The ghosts came then, drawn to her ice white aura like moths to a flame. They flickered into existence around her: men, women and children, wearing clothes from across the decades. Perenelle moved her green eyes over the glistening images, not entirely sure what she was looking for. She dismissed women and girls in the flowing skirts of the eighteenth century and men in the boots and gun belts of the nineteenth and concentrated on those ghosts wearing the clothing of the twentieth century. She finally picked out an elderly man wearing a modern-looking security guard’s uniform. Gently easing the other shades aside, she called the figure closer.

Perenelle understood that people—particularly in modern, sophisticated societies—were frightened of ghosts. But she knew that there was no reason to fear them: a ghost was nothing more than the remnants of a person’s aura that remained attached to a particular place.

“Can I help you, ma’am?” The shade’s voice was strong, with a touch of the East Coast in it: Boston perhaps. Standing tall and straight, like an old soldier, the ghost looked about sixty, though he could have been older.

“Could you tell me where I am?” Perenelle asked.

“You’re in the basement of the corporate headquarters of Enoch Enterprises, just to the west of Telegraph Hill. We got Coit Tower almost directly overhead,” he added proudly.

“You seem very sure.”

“Should be. I worked here for thirty years. Wasn’t always Enoch Enterprises, of course. But places like this always need security. Never one break-in on my watch,” he informed her.

“That’s an achievement to be proud of, Mr….”

“It surely is.” The ghost paused, his image flickering wildly. “Miller. That was my name. Jefferson Miller. Been a while since anyone asked for it. How can I help you?” he asked.

“Well, you’ve been of great assistance already. At least I know I am still in San Francisco.”

The ghost continued to look at her. “Did you expect not to be?”

“I think I may have slept earlier; I was afraid I might have been moved out of the city,” she explained.

“Are you being held against your will, ma’am?”

“I am.”

Jefferson Miller drifted closer. “Well, that’s just not right.” There was a long pause while his image flickered. “But I’m afraid I can’t help you—I’m a ghost, you see.”
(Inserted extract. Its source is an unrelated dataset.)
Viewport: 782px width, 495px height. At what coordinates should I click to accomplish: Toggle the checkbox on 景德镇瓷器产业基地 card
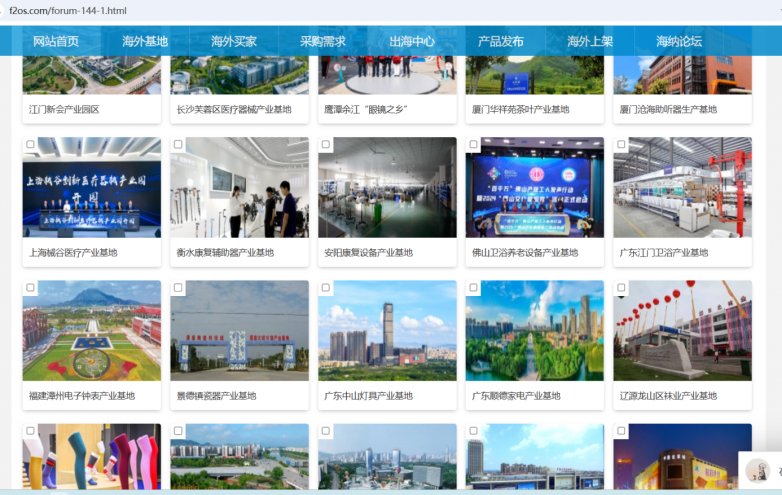[x=178, y=288]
Perenelle nodded. “I know that.” She smiled. “I just wasn’t sure if you knew.” She knew that one of the reasons ghosts often remained attached to certain places was because they simply did not know that they were dead.

The old security guard wheezed a laugh. “I’ve tried to leave…but something keeps pulling me back. Maybe I just spent too much time here when I was alive.”

Perenelle nodded again. “I can help you leave, if you would like to. I can do that for you.”

Jefferson Miller nodded. “I think I would like that very much. My wife, Ethel, she passed on ten years before me. Sometimes I think I hear her voice calling me across the Shadowrealms.”

Perenelle nodded. “She is trying to call you home. I can help you cut the ties that bind you to this place.”

“Is there anything I can do for you in return?”

Perenelle smiled. “Well, there is one thing…. Perhaps you could get a message to my husband.”